Example 2. In the above embodiment, the case where the invention is applied to the GTO thyristor element 1 as a semiconductor element has been described, but it goes without saying that the invention can be applied to other thyristor elements.

[0014]

As described above, according to the semiconductor device of the present invention, since the O-ring is positioned at the predetermined position inside the hole by the step portion, the O-ring and the inside of the hole are There is no gap between the wall surface and the outside, for example, uncured Si rubber is prevented from entering the inside, and the electrical characteristics are stabilized, and the reliability is improved.

[Brief description of drawings]

FIG. 1A is a plan view of an electrode block of a semiconductor device according to an embodiment of the present invention, and FIG. 1B is a side sectional view of FIG.

FIG. 2A is a perspective view showing a semiconductor device in which an electrode block is assembled, and FIG. 2B is a perspective view showing a configuration of an assembly part thereof.
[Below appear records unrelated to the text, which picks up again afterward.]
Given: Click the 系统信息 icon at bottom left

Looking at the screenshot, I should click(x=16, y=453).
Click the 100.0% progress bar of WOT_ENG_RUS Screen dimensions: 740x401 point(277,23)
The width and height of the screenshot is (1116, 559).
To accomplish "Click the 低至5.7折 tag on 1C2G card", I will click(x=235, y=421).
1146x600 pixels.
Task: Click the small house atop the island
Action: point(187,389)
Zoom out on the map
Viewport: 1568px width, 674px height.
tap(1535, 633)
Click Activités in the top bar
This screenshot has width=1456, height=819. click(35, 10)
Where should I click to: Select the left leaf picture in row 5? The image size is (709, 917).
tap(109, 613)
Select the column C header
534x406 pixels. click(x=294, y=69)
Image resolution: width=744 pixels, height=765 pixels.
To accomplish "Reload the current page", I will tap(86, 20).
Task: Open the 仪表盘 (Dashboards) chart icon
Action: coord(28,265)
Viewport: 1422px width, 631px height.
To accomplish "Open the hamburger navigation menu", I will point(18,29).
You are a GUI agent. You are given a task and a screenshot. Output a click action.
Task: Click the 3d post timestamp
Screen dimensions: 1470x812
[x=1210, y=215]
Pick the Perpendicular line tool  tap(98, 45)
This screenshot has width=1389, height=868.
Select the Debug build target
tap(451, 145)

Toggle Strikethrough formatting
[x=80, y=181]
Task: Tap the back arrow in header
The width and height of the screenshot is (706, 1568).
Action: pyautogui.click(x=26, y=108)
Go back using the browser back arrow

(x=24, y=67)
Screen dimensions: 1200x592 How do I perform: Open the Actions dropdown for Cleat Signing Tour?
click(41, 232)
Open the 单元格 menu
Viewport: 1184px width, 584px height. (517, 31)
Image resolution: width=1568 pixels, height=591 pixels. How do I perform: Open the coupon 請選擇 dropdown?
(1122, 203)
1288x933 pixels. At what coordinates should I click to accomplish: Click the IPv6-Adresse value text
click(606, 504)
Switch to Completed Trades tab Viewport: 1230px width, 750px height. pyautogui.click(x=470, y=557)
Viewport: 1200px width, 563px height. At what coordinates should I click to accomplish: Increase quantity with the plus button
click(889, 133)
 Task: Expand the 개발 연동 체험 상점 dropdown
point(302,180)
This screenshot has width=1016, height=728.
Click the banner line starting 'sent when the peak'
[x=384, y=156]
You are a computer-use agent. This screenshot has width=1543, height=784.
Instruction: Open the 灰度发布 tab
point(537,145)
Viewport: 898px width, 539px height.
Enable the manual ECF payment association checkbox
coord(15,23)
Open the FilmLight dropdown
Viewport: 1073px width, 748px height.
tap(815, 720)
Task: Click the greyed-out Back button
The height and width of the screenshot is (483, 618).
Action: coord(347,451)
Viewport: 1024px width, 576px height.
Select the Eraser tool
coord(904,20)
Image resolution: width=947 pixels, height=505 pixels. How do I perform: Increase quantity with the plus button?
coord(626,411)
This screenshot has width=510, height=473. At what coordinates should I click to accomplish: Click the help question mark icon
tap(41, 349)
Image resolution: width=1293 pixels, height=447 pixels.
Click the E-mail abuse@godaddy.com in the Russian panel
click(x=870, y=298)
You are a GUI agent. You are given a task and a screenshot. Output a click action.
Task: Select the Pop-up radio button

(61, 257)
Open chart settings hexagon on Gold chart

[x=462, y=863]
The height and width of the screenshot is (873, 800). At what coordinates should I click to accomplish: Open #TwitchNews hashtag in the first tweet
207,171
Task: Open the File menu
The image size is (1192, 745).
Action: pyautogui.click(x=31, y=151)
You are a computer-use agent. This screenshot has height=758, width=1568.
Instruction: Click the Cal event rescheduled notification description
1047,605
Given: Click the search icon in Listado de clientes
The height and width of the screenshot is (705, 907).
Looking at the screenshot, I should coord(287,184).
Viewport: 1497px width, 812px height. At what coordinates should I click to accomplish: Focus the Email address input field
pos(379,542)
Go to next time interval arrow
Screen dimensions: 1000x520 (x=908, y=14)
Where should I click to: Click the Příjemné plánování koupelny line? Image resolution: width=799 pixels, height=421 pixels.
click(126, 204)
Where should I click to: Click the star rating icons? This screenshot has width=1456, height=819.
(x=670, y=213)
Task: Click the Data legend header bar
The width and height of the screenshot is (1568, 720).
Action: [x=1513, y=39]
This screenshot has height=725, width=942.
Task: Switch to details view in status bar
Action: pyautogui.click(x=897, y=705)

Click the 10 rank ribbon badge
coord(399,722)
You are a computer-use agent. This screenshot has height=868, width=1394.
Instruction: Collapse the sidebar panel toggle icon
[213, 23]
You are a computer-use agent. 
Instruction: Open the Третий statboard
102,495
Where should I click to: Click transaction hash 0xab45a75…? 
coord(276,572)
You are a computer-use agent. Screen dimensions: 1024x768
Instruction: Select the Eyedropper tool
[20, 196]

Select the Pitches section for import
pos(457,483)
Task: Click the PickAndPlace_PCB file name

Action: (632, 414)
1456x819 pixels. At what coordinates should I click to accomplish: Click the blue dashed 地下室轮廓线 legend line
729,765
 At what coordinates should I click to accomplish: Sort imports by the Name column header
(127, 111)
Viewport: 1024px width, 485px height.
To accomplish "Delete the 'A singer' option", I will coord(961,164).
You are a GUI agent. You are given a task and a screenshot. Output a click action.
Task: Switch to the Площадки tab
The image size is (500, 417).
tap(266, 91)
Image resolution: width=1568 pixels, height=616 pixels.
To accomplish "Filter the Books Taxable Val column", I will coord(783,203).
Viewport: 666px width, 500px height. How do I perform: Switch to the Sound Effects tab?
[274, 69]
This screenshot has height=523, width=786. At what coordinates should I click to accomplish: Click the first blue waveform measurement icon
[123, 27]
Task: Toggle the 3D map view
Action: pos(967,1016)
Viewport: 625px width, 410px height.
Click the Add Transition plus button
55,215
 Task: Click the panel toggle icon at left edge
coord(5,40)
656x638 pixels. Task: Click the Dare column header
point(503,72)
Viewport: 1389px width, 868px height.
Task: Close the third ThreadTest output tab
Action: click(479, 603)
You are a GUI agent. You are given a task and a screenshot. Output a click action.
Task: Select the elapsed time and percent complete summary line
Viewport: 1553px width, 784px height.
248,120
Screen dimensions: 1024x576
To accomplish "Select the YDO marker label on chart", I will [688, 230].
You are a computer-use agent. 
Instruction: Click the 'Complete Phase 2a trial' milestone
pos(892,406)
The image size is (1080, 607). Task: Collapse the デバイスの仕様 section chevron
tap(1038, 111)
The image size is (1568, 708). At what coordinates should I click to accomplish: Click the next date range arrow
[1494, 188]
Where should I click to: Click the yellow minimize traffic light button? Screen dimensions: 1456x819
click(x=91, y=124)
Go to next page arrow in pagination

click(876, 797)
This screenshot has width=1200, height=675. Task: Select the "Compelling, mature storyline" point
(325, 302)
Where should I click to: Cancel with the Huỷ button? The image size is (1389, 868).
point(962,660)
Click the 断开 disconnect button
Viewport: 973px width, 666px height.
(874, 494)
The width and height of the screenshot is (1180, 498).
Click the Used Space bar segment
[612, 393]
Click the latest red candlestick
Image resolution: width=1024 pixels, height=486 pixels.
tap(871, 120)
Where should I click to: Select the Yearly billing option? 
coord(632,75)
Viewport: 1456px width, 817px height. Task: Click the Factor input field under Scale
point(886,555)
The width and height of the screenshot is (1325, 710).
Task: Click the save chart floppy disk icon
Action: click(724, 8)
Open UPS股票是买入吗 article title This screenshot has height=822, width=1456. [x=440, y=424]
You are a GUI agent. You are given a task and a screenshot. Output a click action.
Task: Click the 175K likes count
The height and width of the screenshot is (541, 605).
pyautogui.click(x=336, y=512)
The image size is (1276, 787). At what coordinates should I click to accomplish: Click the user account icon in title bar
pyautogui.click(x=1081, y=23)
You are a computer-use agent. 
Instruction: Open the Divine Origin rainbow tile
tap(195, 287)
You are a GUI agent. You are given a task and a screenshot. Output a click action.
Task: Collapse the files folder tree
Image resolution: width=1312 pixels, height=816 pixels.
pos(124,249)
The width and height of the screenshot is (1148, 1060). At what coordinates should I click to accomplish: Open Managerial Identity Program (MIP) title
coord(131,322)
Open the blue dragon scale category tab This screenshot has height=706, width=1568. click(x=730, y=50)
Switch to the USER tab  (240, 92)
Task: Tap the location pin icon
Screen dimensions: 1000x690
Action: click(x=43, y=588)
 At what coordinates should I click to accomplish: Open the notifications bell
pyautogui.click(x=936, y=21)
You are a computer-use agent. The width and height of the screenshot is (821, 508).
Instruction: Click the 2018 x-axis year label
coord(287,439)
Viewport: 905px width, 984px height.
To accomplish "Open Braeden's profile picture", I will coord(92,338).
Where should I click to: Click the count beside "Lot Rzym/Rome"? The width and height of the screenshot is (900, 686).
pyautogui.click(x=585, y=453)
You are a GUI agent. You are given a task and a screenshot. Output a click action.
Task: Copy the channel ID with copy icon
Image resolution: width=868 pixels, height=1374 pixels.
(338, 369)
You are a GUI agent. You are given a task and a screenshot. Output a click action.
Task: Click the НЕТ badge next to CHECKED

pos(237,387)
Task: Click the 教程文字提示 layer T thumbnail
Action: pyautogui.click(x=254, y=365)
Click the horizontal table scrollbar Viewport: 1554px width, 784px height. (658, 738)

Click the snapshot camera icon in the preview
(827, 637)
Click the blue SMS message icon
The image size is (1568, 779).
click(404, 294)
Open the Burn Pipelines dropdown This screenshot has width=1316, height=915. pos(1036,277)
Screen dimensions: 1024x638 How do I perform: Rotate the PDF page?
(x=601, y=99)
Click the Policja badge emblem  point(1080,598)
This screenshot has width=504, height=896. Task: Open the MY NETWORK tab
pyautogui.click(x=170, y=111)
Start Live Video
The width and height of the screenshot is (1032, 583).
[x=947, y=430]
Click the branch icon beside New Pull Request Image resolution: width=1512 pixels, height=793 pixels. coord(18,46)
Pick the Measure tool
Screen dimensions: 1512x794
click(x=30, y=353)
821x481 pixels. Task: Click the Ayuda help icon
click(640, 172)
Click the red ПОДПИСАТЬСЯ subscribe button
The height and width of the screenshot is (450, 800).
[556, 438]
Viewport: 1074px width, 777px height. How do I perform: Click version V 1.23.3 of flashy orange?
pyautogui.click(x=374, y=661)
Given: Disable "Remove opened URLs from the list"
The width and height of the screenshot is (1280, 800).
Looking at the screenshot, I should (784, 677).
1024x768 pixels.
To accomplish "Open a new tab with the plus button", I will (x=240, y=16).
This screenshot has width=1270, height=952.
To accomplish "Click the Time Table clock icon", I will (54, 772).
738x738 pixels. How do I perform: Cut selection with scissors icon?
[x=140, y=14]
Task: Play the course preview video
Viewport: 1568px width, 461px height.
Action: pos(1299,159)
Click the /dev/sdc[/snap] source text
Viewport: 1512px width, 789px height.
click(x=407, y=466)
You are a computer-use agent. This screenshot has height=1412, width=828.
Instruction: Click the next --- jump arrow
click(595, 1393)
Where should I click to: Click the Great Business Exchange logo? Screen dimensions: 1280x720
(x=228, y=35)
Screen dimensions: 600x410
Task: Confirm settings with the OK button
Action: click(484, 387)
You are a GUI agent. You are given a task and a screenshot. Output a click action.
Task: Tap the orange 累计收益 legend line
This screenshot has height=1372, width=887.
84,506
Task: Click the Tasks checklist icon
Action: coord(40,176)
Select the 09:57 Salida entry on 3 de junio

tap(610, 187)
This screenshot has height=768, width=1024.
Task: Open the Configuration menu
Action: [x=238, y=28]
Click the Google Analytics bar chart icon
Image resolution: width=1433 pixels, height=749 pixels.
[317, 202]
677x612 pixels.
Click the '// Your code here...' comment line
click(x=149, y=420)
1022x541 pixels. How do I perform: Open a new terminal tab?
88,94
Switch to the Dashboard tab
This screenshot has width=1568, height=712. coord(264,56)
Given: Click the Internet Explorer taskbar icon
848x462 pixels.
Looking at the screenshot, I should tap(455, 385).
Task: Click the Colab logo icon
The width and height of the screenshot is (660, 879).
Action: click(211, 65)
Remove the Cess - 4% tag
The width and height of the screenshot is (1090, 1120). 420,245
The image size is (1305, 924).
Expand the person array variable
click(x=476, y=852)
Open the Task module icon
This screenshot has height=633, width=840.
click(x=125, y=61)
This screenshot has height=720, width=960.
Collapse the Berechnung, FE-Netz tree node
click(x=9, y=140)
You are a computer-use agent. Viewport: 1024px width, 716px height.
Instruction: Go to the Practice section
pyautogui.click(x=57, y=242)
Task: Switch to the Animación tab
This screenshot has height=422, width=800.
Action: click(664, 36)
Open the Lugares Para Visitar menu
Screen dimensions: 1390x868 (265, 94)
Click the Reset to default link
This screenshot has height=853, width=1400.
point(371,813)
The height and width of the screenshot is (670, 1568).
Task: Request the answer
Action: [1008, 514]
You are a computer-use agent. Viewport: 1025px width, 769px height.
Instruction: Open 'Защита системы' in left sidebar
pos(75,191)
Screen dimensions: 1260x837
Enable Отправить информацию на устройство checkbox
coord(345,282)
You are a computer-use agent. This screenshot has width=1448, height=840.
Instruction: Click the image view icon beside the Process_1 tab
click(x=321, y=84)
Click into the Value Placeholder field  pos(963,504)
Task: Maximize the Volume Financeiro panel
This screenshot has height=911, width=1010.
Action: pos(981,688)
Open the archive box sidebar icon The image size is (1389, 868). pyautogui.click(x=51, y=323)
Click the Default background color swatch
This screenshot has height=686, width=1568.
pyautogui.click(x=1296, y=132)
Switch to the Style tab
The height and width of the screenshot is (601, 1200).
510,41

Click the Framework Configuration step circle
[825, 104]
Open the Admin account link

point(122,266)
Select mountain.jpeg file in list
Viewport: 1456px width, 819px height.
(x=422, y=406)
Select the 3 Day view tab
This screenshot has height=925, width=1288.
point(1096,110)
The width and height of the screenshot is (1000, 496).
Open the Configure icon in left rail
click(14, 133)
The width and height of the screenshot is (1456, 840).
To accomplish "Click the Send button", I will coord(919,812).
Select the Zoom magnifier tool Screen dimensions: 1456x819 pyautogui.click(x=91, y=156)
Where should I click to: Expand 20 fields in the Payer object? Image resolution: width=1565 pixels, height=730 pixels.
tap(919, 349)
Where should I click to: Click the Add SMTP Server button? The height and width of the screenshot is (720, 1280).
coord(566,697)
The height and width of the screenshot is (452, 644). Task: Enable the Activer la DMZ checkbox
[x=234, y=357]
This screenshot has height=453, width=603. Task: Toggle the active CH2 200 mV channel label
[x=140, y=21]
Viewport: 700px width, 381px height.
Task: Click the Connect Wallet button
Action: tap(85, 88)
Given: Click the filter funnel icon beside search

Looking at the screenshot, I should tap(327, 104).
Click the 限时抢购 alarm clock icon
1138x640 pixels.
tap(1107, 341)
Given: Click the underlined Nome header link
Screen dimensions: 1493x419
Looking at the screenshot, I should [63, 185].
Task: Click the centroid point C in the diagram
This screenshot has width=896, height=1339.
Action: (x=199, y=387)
3A is a plan view showing an example of an electrode block of a conventional semiconductor device, and FIG. 3B is a side sectional view of FIG. 3A.

[Explanation of symbols]

1 GTO thyristor element (semiconductor element) 3a electrode block 17 annular gate electrode 23 gate terminal 24 insulating tube 25 gate lead wire (control electrode lead wire) 26 ring 29 hole 30 stepped portion

Claims (1)

[Claims] 1. An electrode block, a semiconductor element in which pressure is held between the electrode blocks to make electrical contact and heat conduction with the electrode blocks, and a tip portion is connected to a terminal of the electrode block and is covered with an insulating tube. A control electrode lead wire, the control electrode lead wire being drawn out from a hole formed in the electrode block to the outside, wherein the hole and the control electrode are provided inside the hole. A semiconductor device having a stepped portion for positioning an O-ring for sealing the lead wire.